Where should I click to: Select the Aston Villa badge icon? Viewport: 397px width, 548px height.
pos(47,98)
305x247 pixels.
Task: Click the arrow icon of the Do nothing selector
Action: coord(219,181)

=====

Render every line of the records above as a JSON list of strings, with one string per line and blank lines omitted.

__Complete answer__.
[
  "Where should I click to: Select the Aston Villa badge icon? Viewport: 397px width, 548px height.",
  "pos(47,98)",
  "305x247 pixels.",
  "Task: Click the arrow icon of the Do nothing selector",
  "Action: coord(219,181)"
]